Proceso
de investidura: nada se sabe, nada se espera, todo se sospecha. Y aún quedan cincuenta
larguísimos días. Solo se habla de políticos con nombre propio, pero poco de
ideologías, ni de estrategias, ni de programas mínimos de coyuntura. Los
documentos que pululan rozan las cien páginas y los doscientos acuerdos. ¿Para
qué tanto? Al final, gobierne quien gobierne, tiene muy reducido su margen de
maniobra desde la perspectiva de los recursos. De partida, lo imprescindible es
la credibilidad, ya que nada de lo propuesto está garantizado. Y de credibilidad
andan todos escasos. Pero el debate no ha supuesto ningún fracaso, ya que la
percepción de la gente respecto a los líderes políticos ha aumentado
cuantitativa y cualitativamente. Pero, aun con un debate intenso e ilustrativo,
eso no supone mucho conocimiento. En los momentos previos a la decisión (de
votar) lo importante es, después de la credibilidad, el discurso, que debe ser
claro, original y atractivo. Porque
“para conquistar el poder en una democracia, primero hay que conquistar
la hegemonía de las ideas”.
Se
insiste mucho en si un pacto de izquierdas, de centro o de derechas. Sin
embargo, hablar de ideologías hoy es muy complicado, porque las ideologías son un
producto del siglo XIX y la sociedad actual es del XXI. Y los cambios
sociológicos y técnicos que ha habido todavía no han sido procesados por
ninguna teoría. Vivimos un presente muy intenso y muy abierto, cuya máxima
característica es la incertidumbre. Y, sin embargo, nadie pone la duda en el
centro de su discurso, cuando es el concepto en torno al cual deben girar las
propuestas. Actualmente, la socialdemocracia (SD) no tiene espacio propio, pues
la economía global lo dificulta. Por lo que se impone una coyuntura de
reformismo progresista, gradual y riguroso en las prioridades. Marcar la buena
dirección con transparencia y honradez da la credibilidad necesaria, al margen
de los resultados, que no están garantizados.
Es
difícil resistirse al análisis de la escenificación teatral de los políticos
durante el proceso de investidura. A Rajoy,
que es un buen parlamentario, le ha perdido su estilo prepotente de forma y simple
de fondo. Humor gallego que se anula al usarlo despectivamente con el
adversario (“¿lo entiende usted?”). Su mensaje ha sido coherente, lo que es su
perdición, ya que tiene que defender lo que ha hecho durante cuatro años y
justificar la corrupción. Sánchez ha
sido el protagonista por haber conseguido, contra tirios y troyanos, ser el
candidato a la investidura. Con un estilo épico, correoso y reiterativo, ha
salido bien parado. Aunque no se sabía muy bien si estaba hablando a los
parlamentarios o al comité federal de su partido. Su papel era muy difícil.

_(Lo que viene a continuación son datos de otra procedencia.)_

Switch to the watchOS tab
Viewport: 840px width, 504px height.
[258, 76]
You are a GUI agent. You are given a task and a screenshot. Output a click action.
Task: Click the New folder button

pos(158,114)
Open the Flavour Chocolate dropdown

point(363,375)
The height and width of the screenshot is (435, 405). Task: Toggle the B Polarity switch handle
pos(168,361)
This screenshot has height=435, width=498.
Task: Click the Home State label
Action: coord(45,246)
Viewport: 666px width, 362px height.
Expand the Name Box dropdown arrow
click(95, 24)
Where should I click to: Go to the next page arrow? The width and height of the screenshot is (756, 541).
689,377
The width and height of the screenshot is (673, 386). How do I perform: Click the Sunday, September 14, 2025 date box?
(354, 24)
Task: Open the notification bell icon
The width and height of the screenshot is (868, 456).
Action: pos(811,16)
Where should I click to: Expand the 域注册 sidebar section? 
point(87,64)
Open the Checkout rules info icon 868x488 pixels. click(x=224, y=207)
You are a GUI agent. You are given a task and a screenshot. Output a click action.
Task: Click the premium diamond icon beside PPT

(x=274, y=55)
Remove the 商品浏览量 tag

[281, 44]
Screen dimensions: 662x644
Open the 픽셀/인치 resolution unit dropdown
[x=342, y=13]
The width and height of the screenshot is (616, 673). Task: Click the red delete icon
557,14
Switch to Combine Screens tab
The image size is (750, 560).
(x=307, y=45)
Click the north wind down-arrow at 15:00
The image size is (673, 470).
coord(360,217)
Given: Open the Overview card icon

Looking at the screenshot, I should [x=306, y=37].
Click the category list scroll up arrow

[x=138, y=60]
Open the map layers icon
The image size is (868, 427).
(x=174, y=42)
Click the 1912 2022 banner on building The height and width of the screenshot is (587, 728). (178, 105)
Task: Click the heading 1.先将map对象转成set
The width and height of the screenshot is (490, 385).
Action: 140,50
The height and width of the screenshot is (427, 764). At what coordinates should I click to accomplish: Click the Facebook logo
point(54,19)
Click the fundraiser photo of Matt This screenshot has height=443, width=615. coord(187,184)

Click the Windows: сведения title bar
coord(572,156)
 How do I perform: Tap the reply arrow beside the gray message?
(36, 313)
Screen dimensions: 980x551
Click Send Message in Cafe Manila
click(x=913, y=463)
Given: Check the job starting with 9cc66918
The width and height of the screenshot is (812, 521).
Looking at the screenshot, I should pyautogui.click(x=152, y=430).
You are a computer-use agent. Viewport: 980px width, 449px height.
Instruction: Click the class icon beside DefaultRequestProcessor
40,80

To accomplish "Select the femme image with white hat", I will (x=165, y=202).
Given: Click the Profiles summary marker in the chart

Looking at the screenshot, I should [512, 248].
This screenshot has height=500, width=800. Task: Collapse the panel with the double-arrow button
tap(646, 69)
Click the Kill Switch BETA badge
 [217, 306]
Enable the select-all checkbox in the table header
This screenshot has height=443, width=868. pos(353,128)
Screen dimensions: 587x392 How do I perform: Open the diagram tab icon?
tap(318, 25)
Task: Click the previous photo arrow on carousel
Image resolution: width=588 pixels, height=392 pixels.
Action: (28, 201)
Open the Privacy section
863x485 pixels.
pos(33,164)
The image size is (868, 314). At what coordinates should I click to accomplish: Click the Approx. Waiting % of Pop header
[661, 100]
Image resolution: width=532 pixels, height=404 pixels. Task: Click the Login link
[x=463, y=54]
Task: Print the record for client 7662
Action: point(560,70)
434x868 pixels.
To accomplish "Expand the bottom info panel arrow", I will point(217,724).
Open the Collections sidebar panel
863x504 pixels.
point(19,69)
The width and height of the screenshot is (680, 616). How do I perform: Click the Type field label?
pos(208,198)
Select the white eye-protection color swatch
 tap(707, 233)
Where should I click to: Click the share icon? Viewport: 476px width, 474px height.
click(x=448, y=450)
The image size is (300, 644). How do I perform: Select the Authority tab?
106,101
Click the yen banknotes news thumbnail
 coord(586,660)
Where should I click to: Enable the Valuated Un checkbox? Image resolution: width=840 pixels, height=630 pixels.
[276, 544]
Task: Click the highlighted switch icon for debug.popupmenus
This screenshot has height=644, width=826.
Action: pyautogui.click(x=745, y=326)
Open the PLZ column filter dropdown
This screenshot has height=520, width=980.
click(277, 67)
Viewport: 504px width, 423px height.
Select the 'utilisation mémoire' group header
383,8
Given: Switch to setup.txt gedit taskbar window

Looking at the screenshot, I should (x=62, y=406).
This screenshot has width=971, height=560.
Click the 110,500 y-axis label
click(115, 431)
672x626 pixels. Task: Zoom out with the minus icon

Pero, insisto, ha aprobado con nota. Incluso ha puesto en circulación un
concepto como el de “mestizaje ideológico”, que explicaría bien su intento de
transversalidad entre partidos de ideología distinta, ante la imposibilidad de
un gobierno socialdemócrata. Pablo Iglesias ha sido el gran perdedor del
debate: mitinero desfasado, buen dialéctico aunque con trampas de fondo,
adánico, presuntuoso en exceso, ha demostrado que su objetivo no era investir a
nadie sino hacer el sorpasso al PSOE
en las próximas e inmediatas elecciones. Rivera
ha sido el gran triunfador: se ha apoderado del centro (su mención de Suárez fue muy significativa), ha
mostrado habilidad estratégica, y se ha convertido en el político bueno que
busca el bien de España a costa, si es preciso, de su sacrificio personal y de su
partido.
Es
curioso el ruido que ha armado, especialmente en el PSOE, la supresión de las
diputaciones provinciales, de las que todos hablan cuando son las grandes
desconocidas. Y es lógico ese desconocimiento, pues su cliente (en terminología
de mercado) no son la gente sino los ayuntamientos. En esta cuestión, como en
todas, lo importante es la función (servir a los pequeños municipios y vertebrar el territorio) y lo
secundario es qué organismo la realiza o cómo se llama dicho organismo. Son los
ayuntamientos la clave del asunto. Y son ellos los que tienen que manifestarse
acerca del instrumento que les va a posibilitar el ejercicio de sus potestades
constitucionales. Que las diputaciones sean instituciones manifiestamente
mejorables no es argumento para su supresión sino para su transformación. ¿O no
son mejorables las comunidades autónomas o el propio Estado? Las que duplican
la función son las comarcas o cualquier otro gobierno intermedio que se
invente. No tiene sentido desnudar a un santo para vestir a otro, para realizar
la misma función. En fin, asunto complejo y complicado que merece la pena
discutirlo con sosiego y conocimiento.